Man, what a year indeed! 2007 was just freaking awesome when I look back and think about all of the great films I saw, and great experiences I had watching them. The past couple of years have been lacking to say the least. It’s not that we haven’t had great films come out of those years, it’s just there’s rarely been more than ten. So, the lists were a lot easier to make.

To think of the films I left off this year seems almost criminal. And to be fair, I missed a few that the Projectionist got to see in his big city that never sleeps, but since I’m freaking OCD and don’t want to put this out at the end of February, I’m going with what I got. So, as for what I’ve already seen critically adored, I was not able to witness the possible greatness of films like Juno, There Will Be Blood, Persepolis, Atonement, and a few other small ones. I still managed to see well over 100 films, so I think this will be a good representation of the year as a whole.

Please feel free in the comments section to tell me what I should have put on there, left off, or why I’m a dumbshit. I love all opinions, but just understand that I’m stating facts. Enjoy!

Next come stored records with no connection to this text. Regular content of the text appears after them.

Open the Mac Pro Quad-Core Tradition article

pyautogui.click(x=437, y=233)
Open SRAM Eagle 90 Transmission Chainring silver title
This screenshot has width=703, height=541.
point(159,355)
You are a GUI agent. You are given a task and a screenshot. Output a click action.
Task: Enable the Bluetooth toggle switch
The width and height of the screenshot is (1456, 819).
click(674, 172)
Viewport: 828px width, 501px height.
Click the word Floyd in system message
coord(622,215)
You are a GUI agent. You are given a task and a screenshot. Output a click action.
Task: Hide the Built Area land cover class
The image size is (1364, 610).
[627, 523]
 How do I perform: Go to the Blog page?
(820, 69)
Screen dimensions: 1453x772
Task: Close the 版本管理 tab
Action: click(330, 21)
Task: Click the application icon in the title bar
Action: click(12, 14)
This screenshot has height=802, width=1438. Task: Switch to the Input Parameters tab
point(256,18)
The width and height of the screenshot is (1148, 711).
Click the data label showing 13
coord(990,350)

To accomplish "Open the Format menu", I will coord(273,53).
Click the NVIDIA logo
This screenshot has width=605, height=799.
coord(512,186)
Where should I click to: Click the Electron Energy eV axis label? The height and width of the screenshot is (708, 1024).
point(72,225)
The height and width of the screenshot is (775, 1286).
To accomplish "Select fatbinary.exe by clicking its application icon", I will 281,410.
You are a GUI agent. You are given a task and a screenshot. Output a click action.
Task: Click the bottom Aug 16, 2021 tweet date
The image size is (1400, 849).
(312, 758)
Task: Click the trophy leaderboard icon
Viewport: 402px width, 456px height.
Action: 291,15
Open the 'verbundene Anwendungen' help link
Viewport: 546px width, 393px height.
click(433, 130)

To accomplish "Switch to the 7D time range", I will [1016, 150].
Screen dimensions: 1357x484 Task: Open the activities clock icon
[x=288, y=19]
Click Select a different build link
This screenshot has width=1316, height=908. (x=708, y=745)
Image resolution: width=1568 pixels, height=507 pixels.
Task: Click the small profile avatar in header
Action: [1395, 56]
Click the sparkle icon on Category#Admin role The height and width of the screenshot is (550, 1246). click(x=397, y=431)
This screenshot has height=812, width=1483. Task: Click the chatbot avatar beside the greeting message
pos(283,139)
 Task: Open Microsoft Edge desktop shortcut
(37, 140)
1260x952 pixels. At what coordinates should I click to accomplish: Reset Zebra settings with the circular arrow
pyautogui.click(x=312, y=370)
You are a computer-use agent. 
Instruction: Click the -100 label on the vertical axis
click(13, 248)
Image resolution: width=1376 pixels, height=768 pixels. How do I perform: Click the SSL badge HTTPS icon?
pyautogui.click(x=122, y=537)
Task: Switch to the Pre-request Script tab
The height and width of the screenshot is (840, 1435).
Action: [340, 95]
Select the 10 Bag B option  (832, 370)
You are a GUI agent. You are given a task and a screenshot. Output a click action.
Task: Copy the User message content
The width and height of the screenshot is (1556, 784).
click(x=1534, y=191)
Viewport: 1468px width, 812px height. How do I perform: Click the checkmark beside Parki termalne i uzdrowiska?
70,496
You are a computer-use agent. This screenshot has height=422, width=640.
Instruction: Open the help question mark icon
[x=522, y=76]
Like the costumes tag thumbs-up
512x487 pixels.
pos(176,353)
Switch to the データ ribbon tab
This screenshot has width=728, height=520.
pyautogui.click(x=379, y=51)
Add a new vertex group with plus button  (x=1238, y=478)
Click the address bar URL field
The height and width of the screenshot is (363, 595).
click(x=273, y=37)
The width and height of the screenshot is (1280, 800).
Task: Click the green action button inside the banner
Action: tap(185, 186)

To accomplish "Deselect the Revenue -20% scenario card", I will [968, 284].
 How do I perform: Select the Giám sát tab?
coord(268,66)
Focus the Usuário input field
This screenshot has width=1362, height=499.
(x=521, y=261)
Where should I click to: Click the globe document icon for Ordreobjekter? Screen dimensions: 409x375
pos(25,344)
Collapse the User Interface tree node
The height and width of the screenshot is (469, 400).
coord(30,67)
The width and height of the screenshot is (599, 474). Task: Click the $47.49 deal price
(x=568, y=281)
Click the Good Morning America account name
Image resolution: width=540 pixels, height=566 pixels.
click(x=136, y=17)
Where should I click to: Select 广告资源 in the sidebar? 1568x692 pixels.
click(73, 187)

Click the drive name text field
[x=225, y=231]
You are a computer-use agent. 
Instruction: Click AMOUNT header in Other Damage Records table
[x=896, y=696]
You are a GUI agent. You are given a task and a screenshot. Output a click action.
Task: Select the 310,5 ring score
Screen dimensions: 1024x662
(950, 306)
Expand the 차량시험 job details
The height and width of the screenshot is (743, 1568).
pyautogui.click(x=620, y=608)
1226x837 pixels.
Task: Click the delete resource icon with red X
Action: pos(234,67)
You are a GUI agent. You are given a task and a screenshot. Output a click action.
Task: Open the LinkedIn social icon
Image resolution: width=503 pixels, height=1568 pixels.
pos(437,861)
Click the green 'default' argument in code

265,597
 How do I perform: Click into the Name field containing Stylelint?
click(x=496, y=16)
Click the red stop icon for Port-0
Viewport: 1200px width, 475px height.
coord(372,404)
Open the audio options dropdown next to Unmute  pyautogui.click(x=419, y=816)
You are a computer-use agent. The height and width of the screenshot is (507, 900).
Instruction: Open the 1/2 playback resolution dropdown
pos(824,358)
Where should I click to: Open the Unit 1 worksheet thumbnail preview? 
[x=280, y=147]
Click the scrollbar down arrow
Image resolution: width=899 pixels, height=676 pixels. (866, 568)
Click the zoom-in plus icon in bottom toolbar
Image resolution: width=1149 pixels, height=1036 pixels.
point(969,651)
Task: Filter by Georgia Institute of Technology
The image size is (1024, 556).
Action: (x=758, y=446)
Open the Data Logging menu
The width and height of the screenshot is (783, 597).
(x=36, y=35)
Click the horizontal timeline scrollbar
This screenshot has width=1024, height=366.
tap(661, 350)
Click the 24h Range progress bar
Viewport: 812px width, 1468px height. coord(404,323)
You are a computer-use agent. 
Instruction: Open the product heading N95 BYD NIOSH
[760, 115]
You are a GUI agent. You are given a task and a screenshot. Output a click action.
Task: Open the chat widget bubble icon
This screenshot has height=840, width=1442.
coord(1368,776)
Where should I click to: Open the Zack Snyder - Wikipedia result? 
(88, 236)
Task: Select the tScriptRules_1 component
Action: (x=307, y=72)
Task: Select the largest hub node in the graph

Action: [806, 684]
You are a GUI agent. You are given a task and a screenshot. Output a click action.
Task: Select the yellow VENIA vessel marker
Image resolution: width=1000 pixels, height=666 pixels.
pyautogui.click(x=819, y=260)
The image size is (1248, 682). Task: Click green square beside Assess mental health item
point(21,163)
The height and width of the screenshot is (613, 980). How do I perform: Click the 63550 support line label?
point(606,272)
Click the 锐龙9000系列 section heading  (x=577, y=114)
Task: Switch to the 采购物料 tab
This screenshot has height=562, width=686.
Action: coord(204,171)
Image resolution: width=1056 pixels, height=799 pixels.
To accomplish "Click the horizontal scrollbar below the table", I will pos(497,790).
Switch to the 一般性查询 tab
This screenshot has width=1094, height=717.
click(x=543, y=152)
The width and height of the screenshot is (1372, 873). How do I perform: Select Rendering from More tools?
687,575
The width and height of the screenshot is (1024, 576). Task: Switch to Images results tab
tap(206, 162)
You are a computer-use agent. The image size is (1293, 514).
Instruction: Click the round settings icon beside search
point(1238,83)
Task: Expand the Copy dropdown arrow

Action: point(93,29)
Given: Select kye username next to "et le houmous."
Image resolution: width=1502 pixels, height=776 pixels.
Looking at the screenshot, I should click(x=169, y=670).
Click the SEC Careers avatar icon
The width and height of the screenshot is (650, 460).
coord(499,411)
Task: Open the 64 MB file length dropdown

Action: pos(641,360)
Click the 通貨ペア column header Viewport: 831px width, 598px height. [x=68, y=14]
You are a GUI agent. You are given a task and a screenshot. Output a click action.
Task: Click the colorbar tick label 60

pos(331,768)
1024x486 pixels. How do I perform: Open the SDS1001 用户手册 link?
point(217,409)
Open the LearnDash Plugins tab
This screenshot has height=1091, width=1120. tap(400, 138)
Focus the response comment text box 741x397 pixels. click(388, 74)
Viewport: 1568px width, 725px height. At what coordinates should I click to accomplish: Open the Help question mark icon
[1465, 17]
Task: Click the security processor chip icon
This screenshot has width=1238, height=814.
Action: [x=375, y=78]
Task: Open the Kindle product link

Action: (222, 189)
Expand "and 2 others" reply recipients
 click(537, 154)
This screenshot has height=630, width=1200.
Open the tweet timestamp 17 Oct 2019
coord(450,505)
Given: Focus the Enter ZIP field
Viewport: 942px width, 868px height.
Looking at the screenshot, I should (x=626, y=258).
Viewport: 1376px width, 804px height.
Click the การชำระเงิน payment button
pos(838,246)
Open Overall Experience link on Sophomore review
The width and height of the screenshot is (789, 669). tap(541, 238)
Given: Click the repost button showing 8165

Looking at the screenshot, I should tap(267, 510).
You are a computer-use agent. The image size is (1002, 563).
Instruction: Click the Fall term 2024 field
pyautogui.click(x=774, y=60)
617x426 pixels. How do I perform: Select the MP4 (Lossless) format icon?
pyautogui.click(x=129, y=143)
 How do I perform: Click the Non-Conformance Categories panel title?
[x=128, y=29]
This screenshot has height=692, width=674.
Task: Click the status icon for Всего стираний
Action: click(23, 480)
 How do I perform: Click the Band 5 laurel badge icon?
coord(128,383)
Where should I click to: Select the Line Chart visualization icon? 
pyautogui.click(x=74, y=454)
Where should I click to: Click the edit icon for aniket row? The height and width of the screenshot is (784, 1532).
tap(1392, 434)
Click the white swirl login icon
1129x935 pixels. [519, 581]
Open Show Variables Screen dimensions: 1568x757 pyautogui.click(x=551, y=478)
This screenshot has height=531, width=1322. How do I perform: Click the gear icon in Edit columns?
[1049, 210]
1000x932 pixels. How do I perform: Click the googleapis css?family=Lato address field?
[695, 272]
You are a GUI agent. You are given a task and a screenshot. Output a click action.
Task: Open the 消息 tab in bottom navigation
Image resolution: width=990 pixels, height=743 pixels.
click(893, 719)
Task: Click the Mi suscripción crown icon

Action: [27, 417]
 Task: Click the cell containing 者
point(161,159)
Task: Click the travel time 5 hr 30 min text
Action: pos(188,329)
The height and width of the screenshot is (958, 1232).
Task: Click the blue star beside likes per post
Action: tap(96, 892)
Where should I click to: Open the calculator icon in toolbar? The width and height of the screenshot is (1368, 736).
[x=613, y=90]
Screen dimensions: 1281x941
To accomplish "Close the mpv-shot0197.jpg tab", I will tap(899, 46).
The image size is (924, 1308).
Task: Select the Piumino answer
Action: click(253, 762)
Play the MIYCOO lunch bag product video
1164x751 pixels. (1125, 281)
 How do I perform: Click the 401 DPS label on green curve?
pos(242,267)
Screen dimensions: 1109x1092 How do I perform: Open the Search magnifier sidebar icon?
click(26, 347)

10. HARRY POTTER AND THE ORDER OF THE PHOENIX

Finally, a great Harry Potter film has come forth, and oddly enough it’s adapted from the least interesting of the novels. Maybe that’s why it worked so well. In this case the stuff left on the cutting room floor worked just fine for me; I was glad to not have to sit through the Quidditch scenes which seemed to be in the book for nostalgia more than anything else.

I was also glad to not have to sit through as much of the brooding Harry Potter that we have to mull over in the book for a few hundred pages. They hit all the high notes perfectly in this one, and the performances are the best yet.

All of the young actors, especially Radcliffe, have really come around in these roles, and have made them their own. I also enjoyed the hell out of Imelda Staunton as the annoyingly villainous Dolores Umbridge, and Helena Bonham Carter was just downright gothic and sexy as Bellatrix Lestrange. Director David Yates has also given the Potter films its best look to date, and has the best paced adaptation (It has after all the shortest running time of the bunch.). It’s what I’ve been looking for from the Potter films since the first one; I’m glad I finally got to see exactly what I wanted.

9. BLACK SNAKE MOAN

Craig Brewer follows up his near perfect first film, Hustle and Flow, with an almost equally satisfying sophomore effort. Samuel L. Jackson and Christina Ricci play perfectly off one another in one of the most unique visions of the South I’ve ever seen captured on film.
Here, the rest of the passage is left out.